Reputation: 3076
Dataset 0-9 columns: float features (parameters of a product) 10 column: int labels (products)
Goal
Calculate an 0-1 classification certainty score for the labels (this is what my current code should do)
Calculate the same certainty score for each “product_name”(300 columns) at each rows(22'000)
ERROR I use sklearn.tree.DecisionTreeClassifier. I am trying to use "predict_proba" but it gives an error.
Python CODE
data_train = pd.read_csv('data.csv')
features = data_train.columns[:-1]
labels = data_train.columns[-1]
x_features = data_train[features]
x_label = data_train[labels]
X_train, X_test, y_train, y_test = train_test_split(x_features, x_label, random_state=0)
scaler = MinMaxScaler()
X_train = scaler.fit_transform(X_train)
X_test = scaler.transform(X_test)
clf = DecisionTreeClassifier(max_depth=3).fit(X_train, y_train)
class_probabilitiesDec = clf.predict_proba(y_train)

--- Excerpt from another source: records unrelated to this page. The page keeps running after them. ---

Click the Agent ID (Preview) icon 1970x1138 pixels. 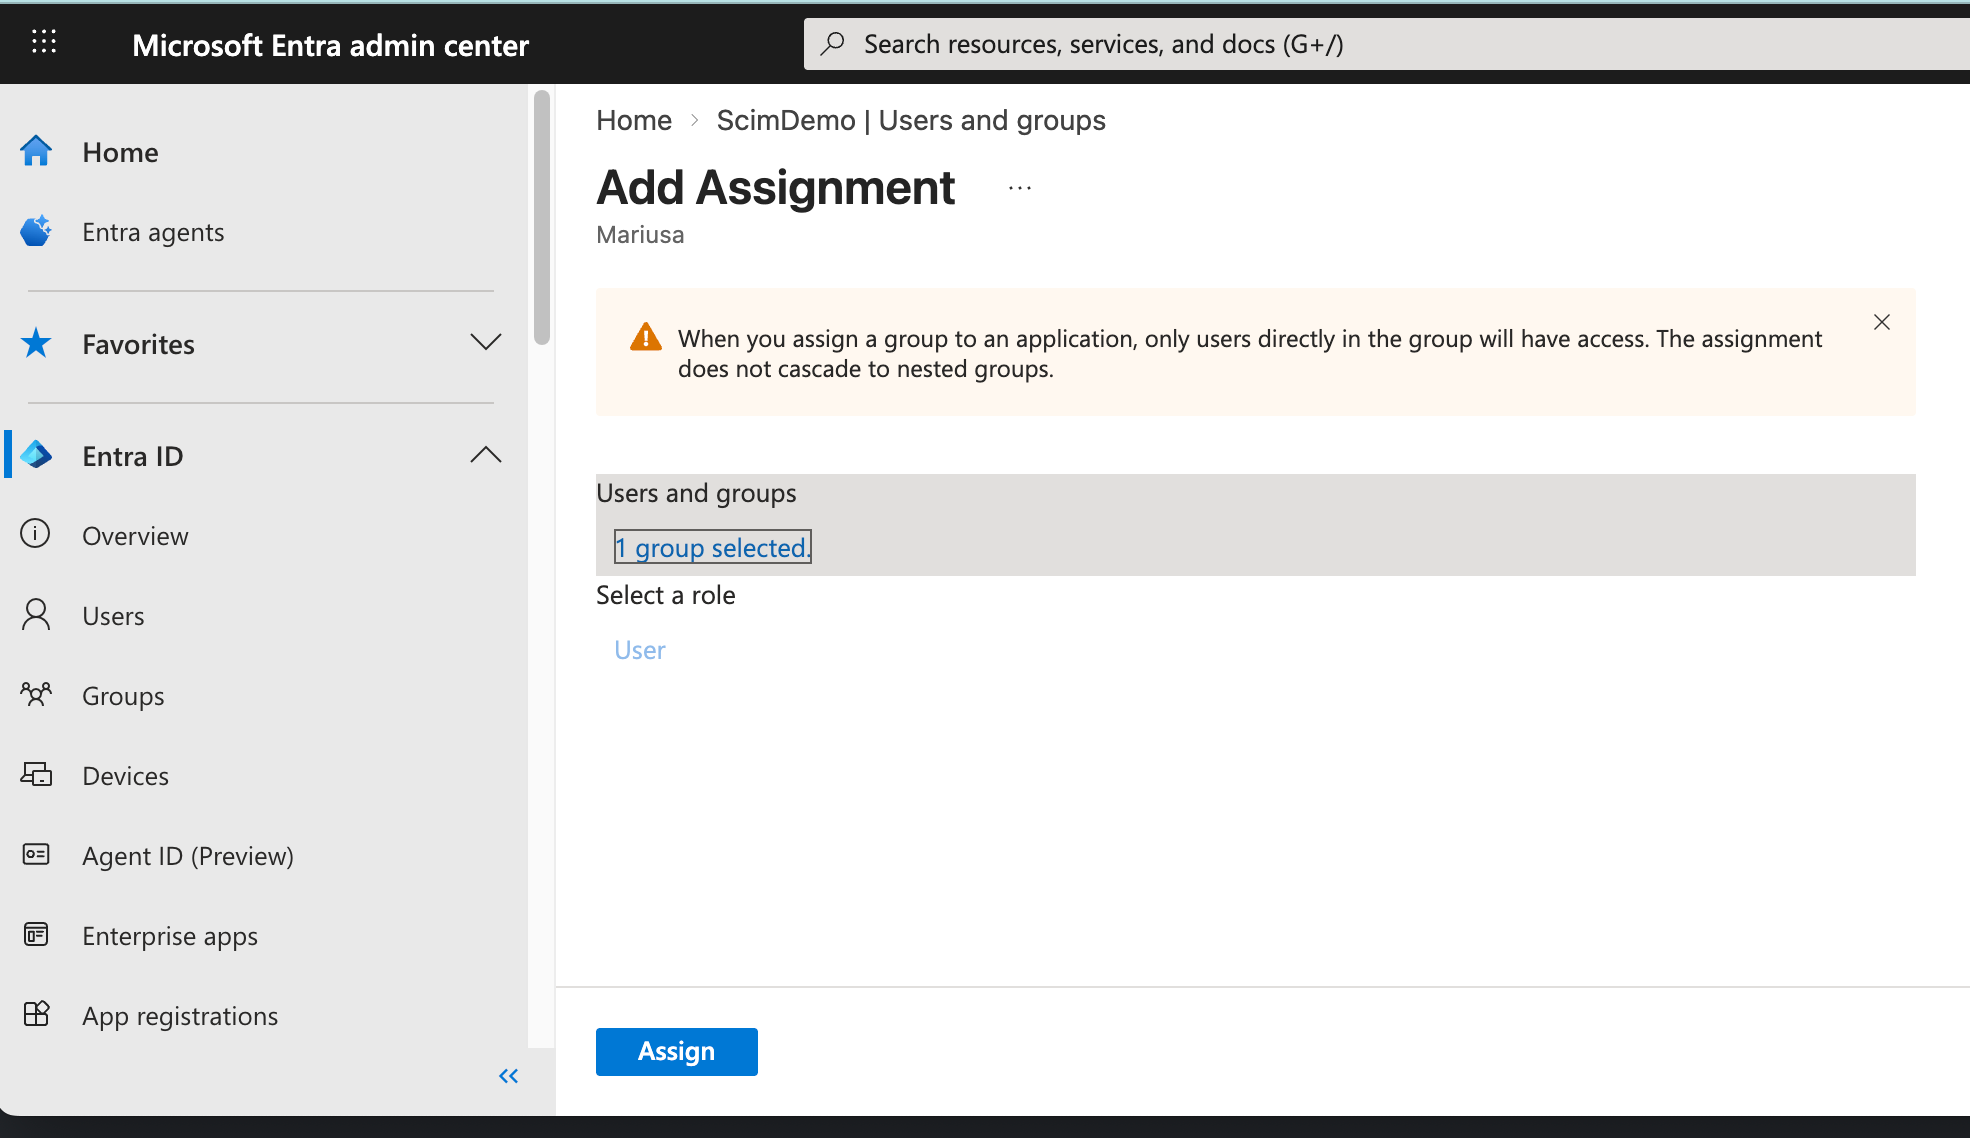click(36, 854)
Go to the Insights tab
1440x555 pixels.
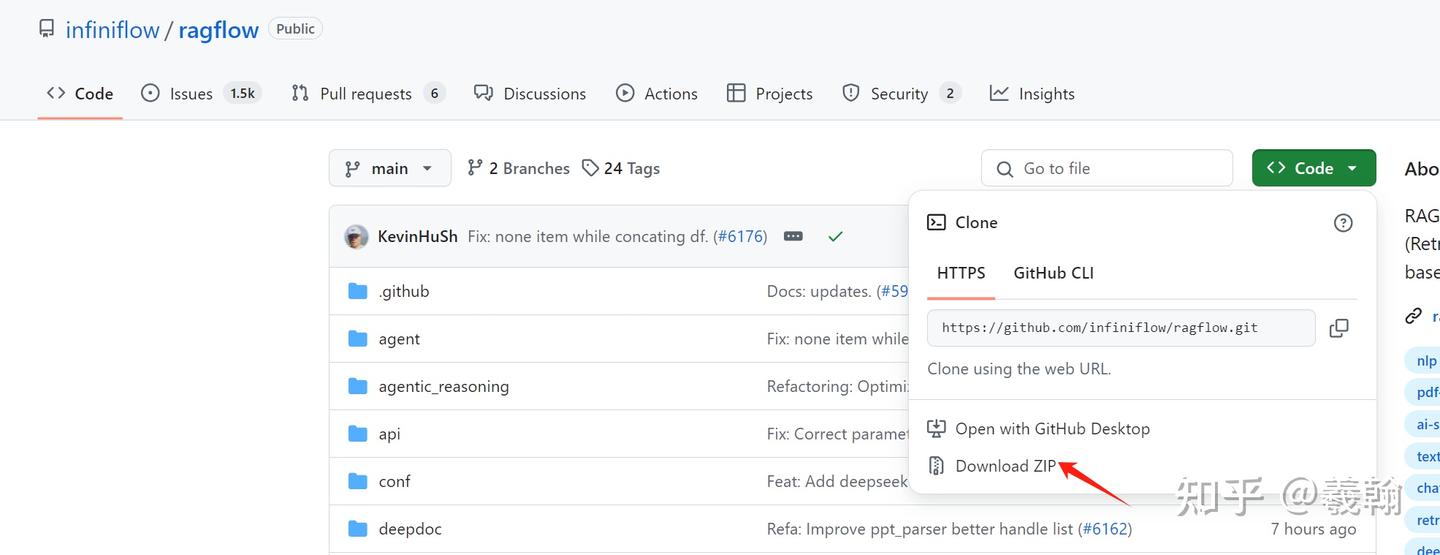coord(1045,94)
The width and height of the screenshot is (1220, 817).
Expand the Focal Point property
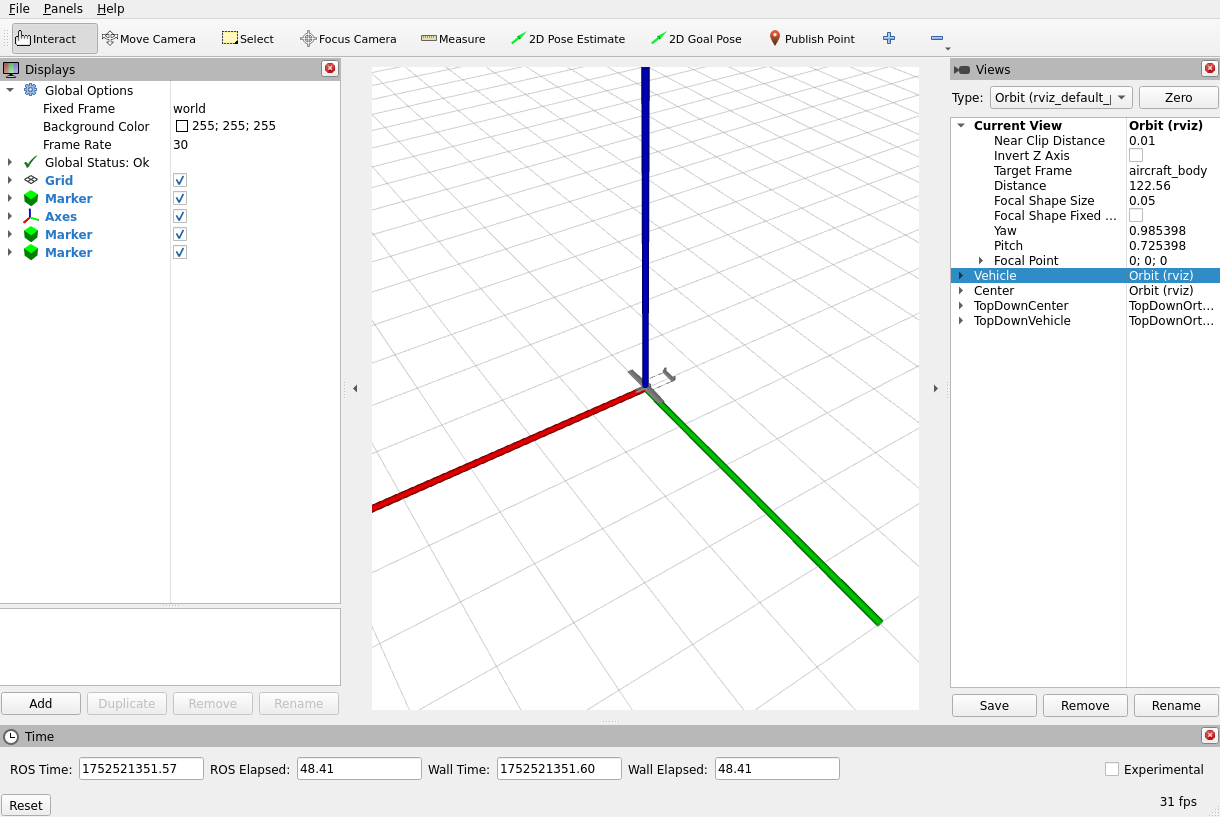(980, 261)
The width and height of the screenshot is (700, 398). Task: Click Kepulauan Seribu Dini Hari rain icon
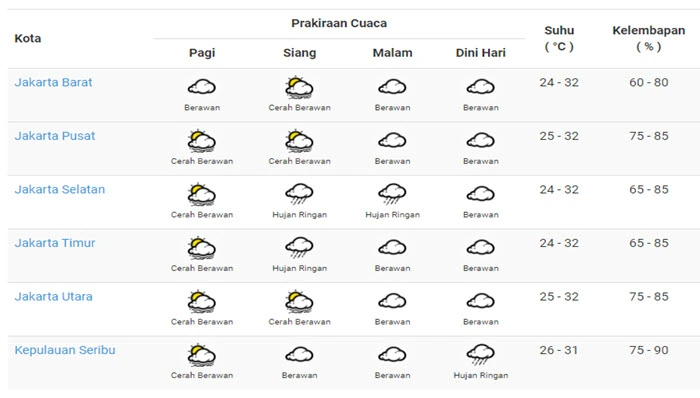[x=480, y=355]
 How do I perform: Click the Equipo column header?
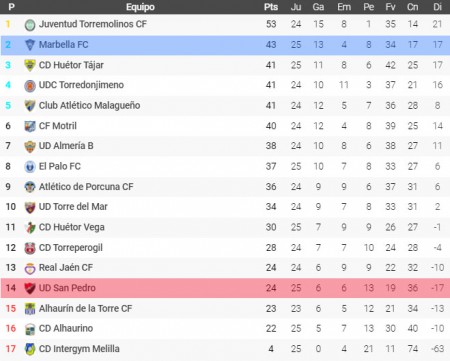140,7
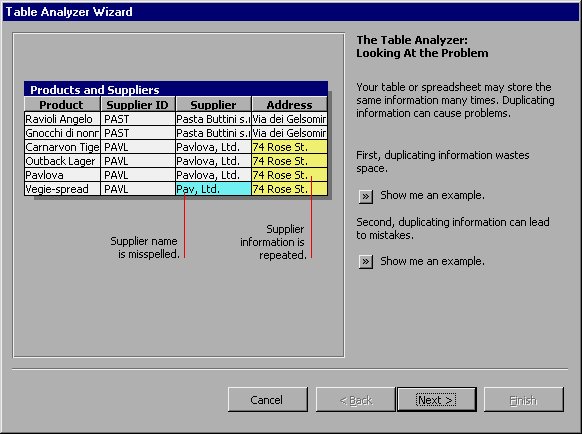Select the Product column header
The height and width of the screenshot is (434, 582).
click(62, 104)
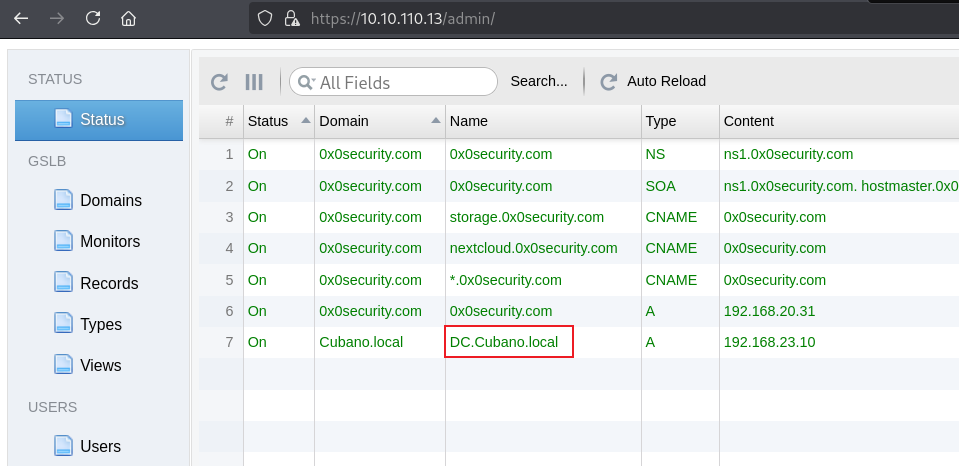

#ERORR: ValueError: Number of features of the model must match the input. Model n_features is 10 and input n_features is 16722
print('Decision Tree Classification Accuracy Training Score (max_depth=3): {:.2f}'.format(clf.score(X_train, y_train)*100) + ('%'))
print('Decision Tree Classification Accuracy Test Score (max_depth=3): {:.2f}'.format(clf.score(X_test, y_test)*100) + ('%'))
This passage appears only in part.